We speak about probability when we refer to a collection of confidence intervals. For example, if we have constructed one hundred 95% confidence intervals, then there is a probability of 0.95 that they (collectively) will contain the population parameter.
On the contrary, when we refer to just one confidence interval, we speak about confidence.
The following code chunk reads in a sample of the Hollywood movies data we saw last week.
hollywood_sample <- read_csv("https://uoepsy.github.io/data/hollywoodsample1.csv")
This week, we are interested in the average Rotten Tomatoes rating for all Hollywood movies between 2007 and 2013.
What is our best estimate of this with the data we just read in?
Estimate the standard error of the sample average rating.
Compute a 95% confidence interval for the average Rotten Tomatoes rating.
Write up your findings about the mean Rotten Tomatoes rating for all Hollywood movies between 2007 and 2013.
Here is a new sample, but this time it contains 50 movies. Do the same (estimate the mean and construct a confidence interval). How does the confidence interval differ from the one created for a sample of 25?

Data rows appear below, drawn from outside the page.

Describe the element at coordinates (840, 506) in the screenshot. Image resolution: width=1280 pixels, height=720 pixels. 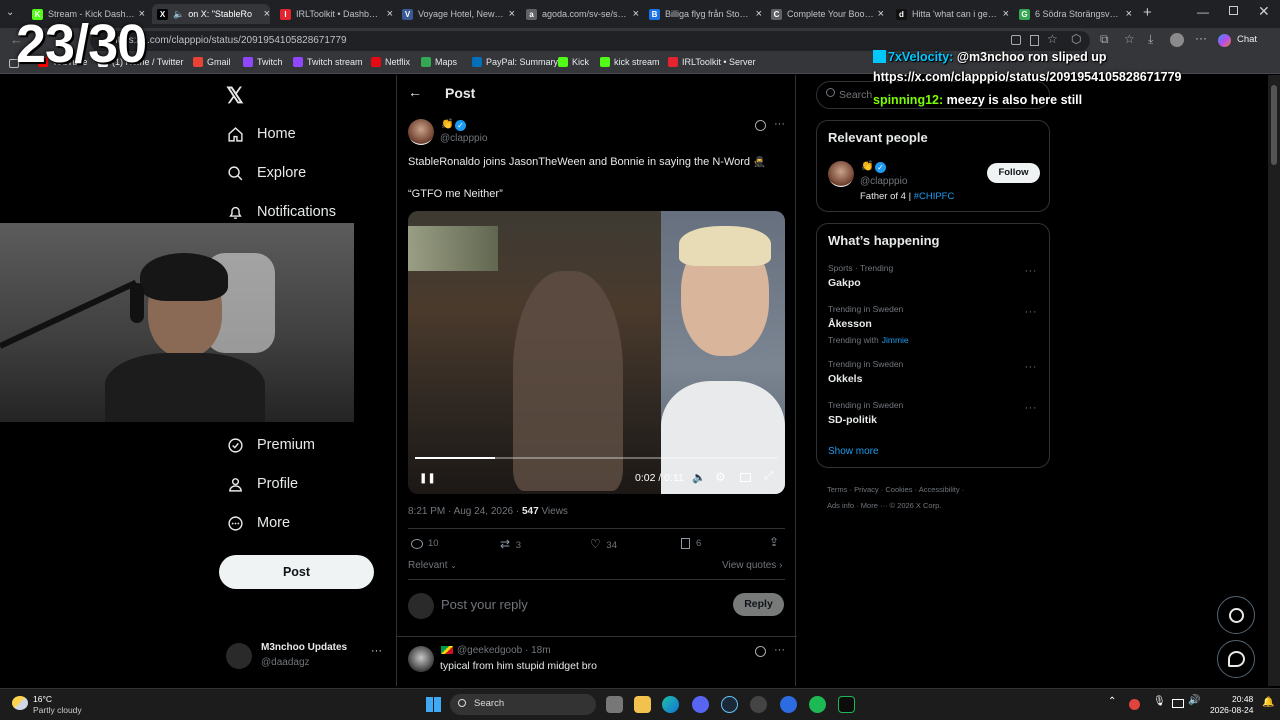
I see `footer-ads-info: Ads info` at that location.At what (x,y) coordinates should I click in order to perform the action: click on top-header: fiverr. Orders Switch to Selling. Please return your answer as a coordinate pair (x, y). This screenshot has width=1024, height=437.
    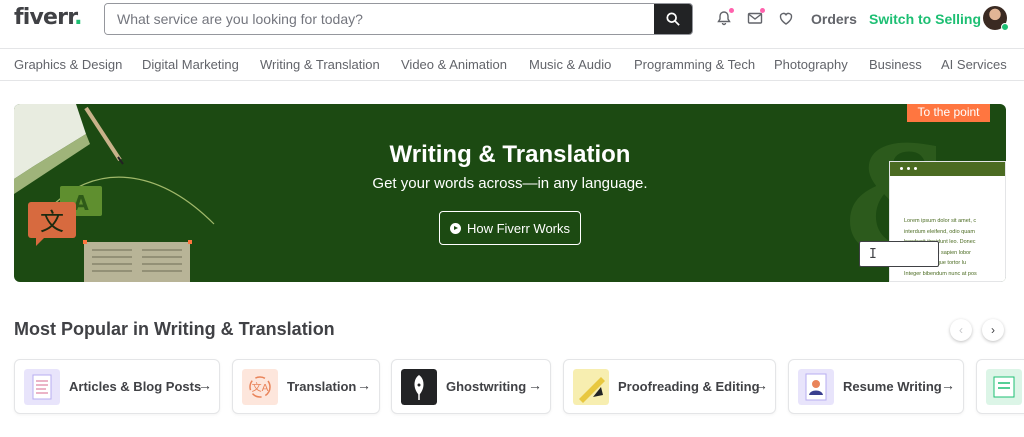
    Looking at the image, I should click on (512, 24).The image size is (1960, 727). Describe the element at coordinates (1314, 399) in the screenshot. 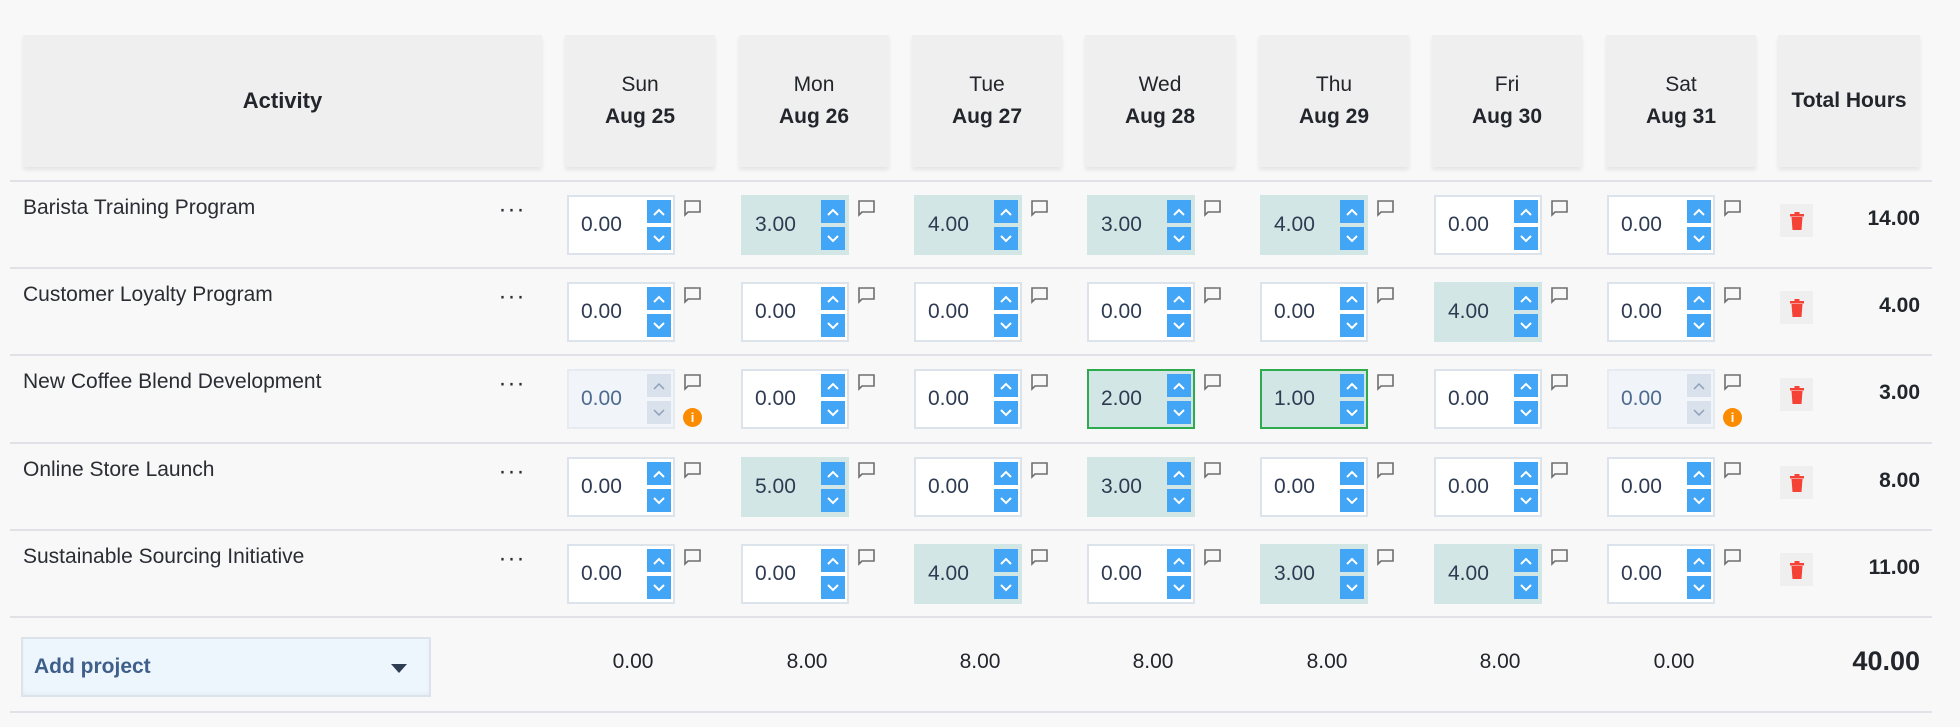

I see `hours-input: 1.00` at that location.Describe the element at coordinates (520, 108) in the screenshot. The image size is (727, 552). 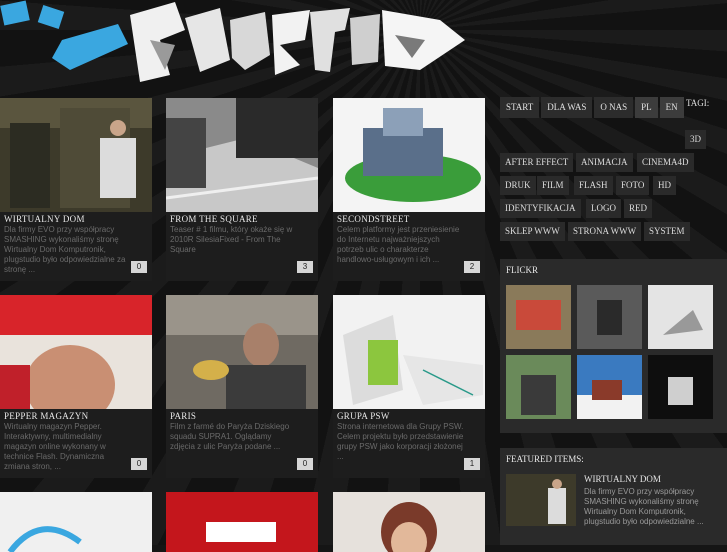
I see `nav-start: START` at that location. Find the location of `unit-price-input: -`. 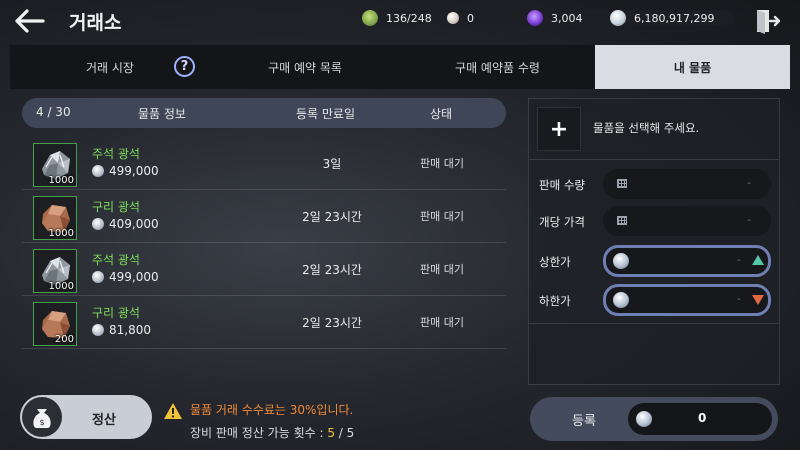

unit-price-input: - is located at coordinates (687, 221).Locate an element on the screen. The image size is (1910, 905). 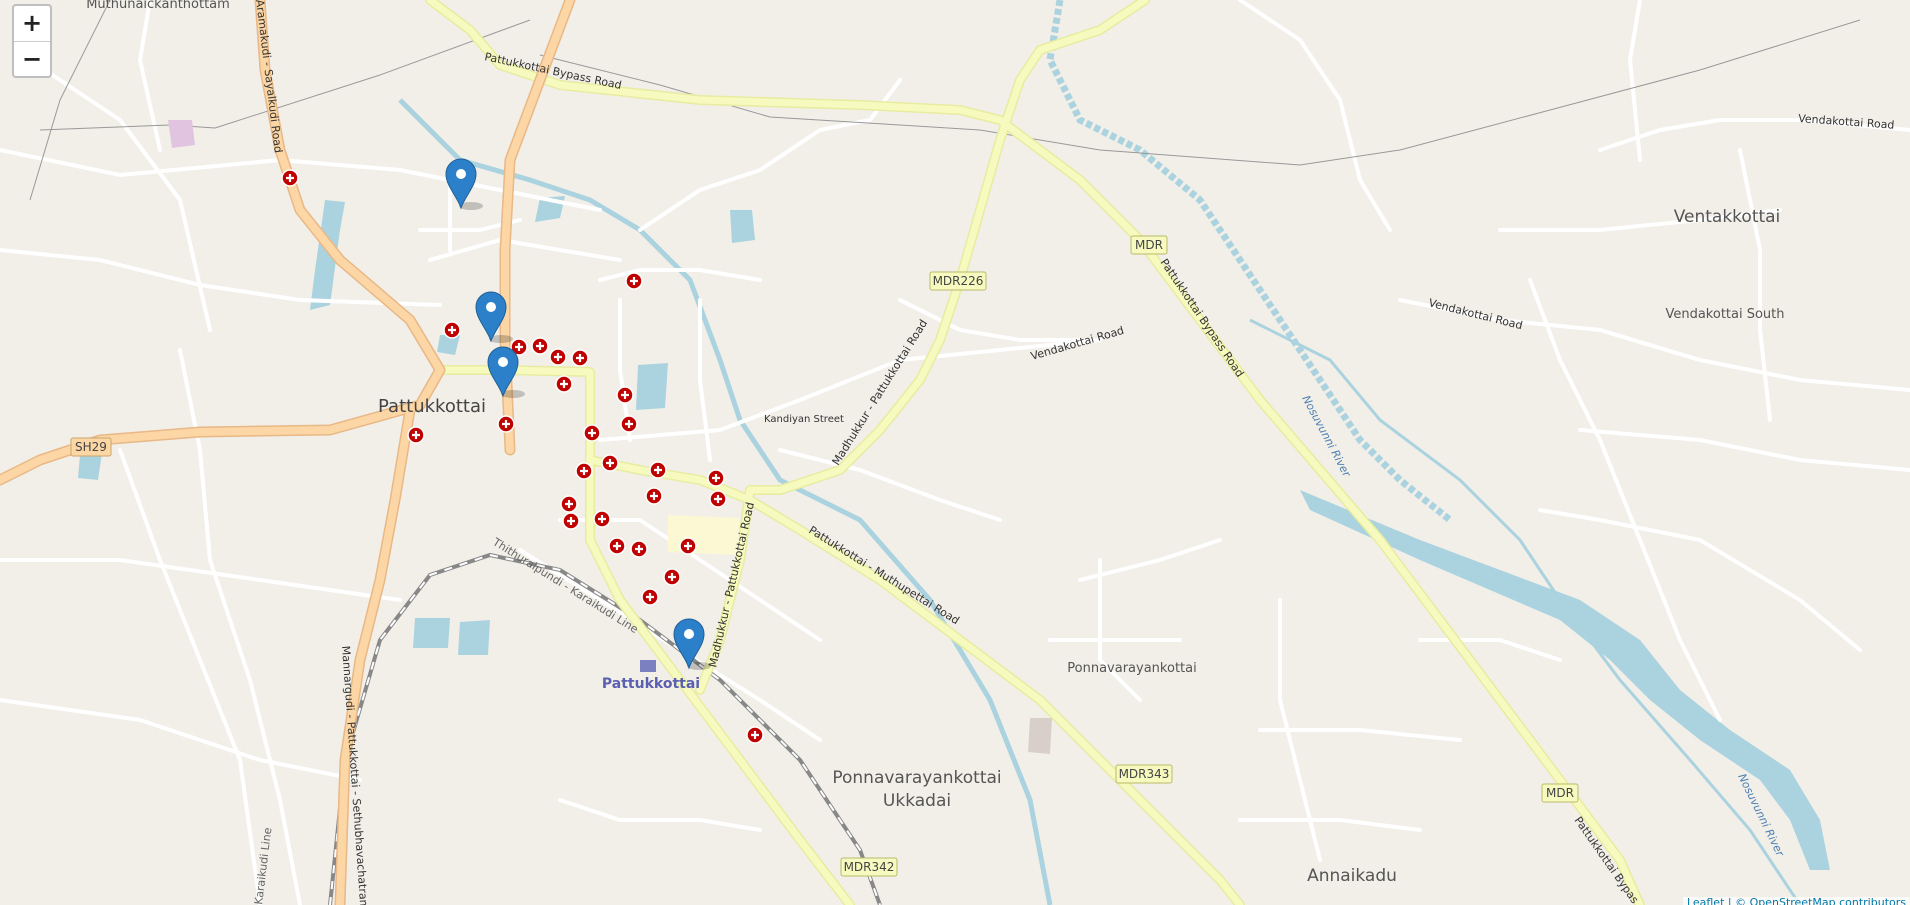
shield-mdr-north: MDR is located at coordinates (1149, 245).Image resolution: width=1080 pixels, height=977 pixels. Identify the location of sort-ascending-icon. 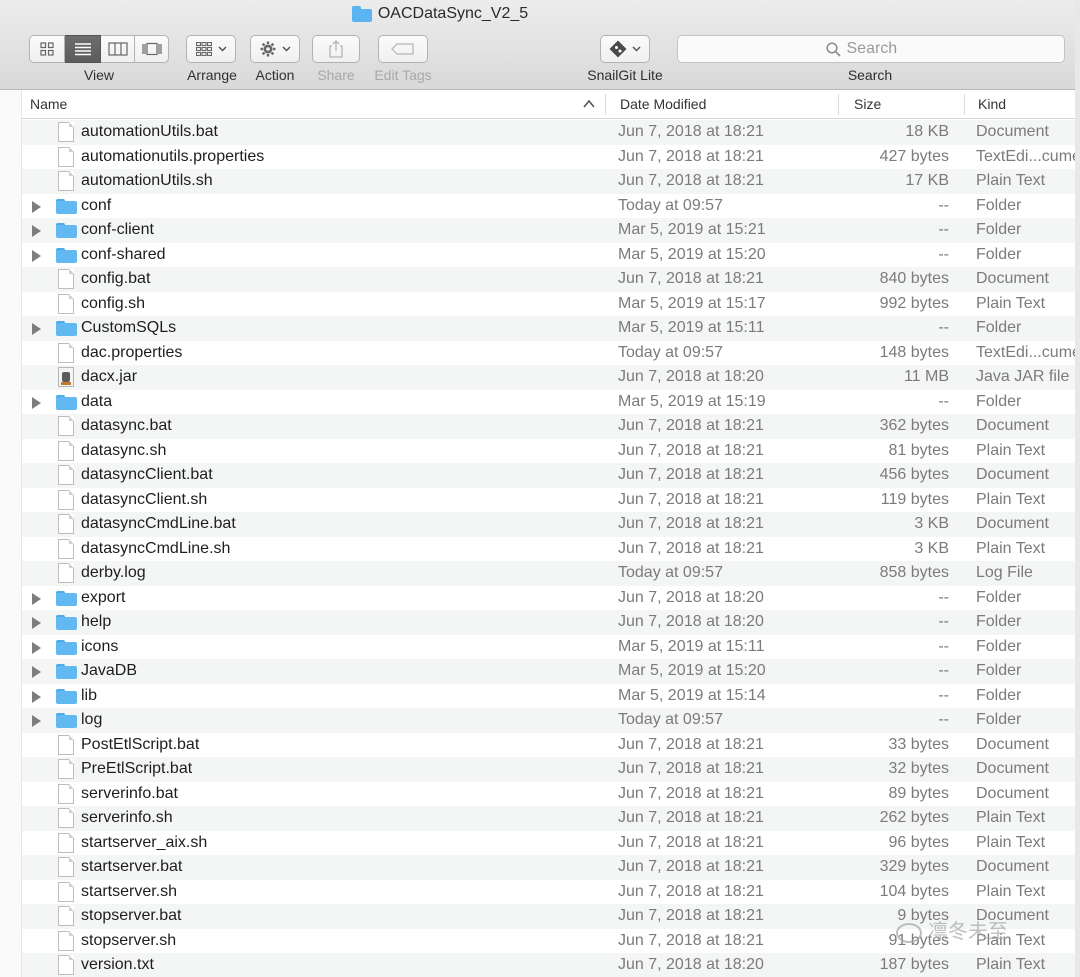
(589, 104).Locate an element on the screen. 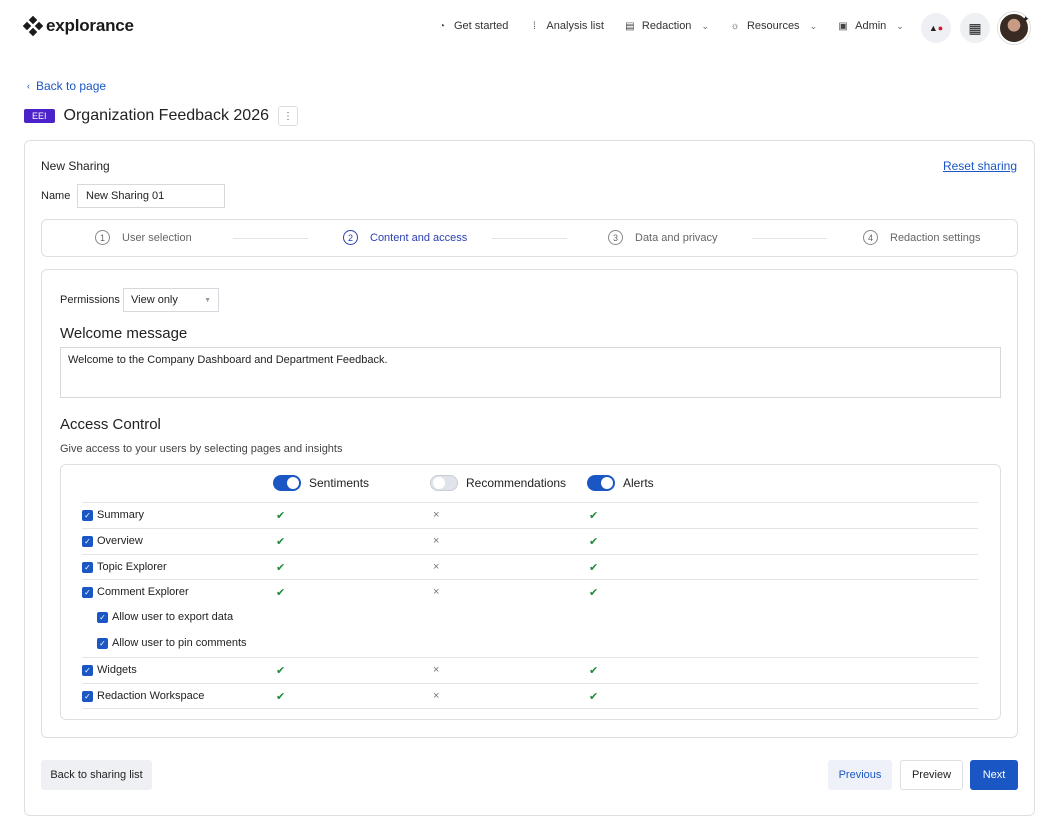 This screenshot has width=1059, height=840. sharing-name-input is located at coordinates (151, 196).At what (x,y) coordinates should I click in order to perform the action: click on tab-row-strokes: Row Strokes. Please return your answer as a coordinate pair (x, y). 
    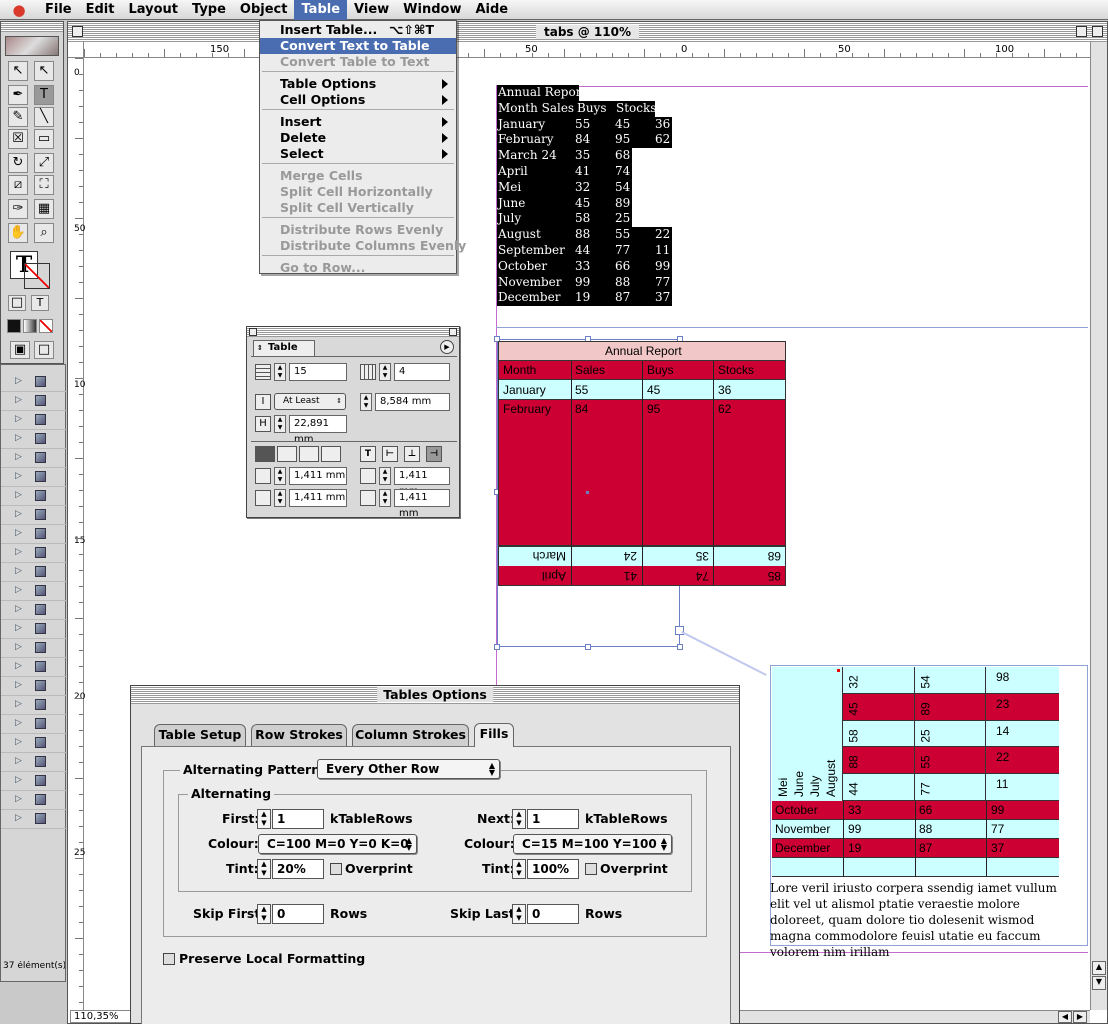
    Looking at the image, I should click on (299, 735).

hollywood_sample2 <- read_csv("https://uoepsy.github.io/data/hollywoodsample2.csv")
Construct 90% and 99% confidence intervals around the mean Rotten Tomatoes rating based on the sample of 50 movies.
Given that for the 99% confidence interval we will have greater confidence that it will contain the true population parameter than the 90% confidence interval, do we expect the range to be bigger or smaller?
Scroll back up - what was the population mean yearly salary for all NFL players at the beginning of 2019?
A researcher lives in Boston. They want to estimate salaries of NFL players, and in 2019 they go around and ask 50 players about their yearly salaries.
The code below reads in the sample they collected.
nfl_boston <- read_csv("https://uoepsy.github.io/data/nflboston.csv")
Compute the sample mean, and calculate a 95% confidence interval.
This confidence interval does not include the population mean of 3.03. Why not?
Hint: Look at your data, and think about what you know about how it was collected - why might this not be a good sample?